Report all lines from the entries below in which "computer" appears.

**Entries provided**
=== Section Start ===

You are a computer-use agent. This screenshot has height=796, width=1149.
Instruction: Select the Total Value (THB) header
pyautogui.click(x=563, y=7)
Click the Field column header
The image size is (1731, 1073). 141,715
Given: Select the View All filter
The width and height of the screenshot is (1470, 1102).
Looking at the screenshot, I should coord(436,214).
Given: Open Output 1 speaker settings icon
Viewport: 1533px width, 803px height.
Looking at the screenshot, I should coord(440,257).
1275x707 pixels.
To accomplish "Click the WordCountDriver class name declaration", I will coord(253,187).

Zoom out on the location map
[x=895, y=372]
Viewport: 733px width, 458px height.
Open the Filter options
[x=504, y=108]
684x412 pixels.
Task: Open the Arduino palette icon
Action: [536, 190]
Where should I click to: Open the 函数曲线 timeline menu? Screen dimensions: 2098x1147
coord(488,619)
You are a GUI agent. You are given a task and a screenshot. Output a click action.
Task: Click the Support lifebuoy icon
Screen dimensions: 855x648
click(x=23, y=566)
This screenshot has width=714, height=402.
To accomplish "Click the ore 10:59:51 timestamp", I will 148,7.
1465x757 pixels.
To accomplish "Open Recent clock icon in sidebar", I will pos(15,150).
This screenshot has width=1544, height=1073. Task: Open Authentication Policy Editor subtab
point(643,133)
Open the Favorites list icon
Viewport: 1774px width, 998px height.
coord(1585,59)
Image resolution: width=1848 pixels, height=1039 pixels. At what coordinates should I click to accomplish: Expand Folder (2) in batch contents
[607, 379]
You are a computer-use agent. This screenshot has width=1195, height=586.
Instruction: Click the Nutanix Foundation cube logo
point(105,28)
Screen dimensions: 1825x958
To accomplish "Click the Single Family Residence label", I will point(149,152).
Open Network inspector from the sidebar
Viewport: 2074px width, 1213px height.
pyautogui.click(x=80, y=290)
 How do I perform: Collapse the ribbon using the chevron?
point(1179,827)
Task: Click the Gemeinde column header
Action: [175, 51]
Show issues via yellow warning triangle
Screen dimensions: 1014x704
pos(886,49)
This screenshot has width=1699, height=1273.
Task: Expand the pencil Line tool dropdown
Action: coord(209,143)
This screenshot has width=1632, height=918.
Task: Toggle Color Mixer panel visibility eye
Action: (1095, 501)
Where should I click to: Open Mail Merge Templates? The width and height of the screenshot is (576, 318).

=== Section End ===

**Result**
You are a computer-use agent. This screenshot has height=796, width=1149.
You are a computer-use agent. This screenshot has width=1195, height=586.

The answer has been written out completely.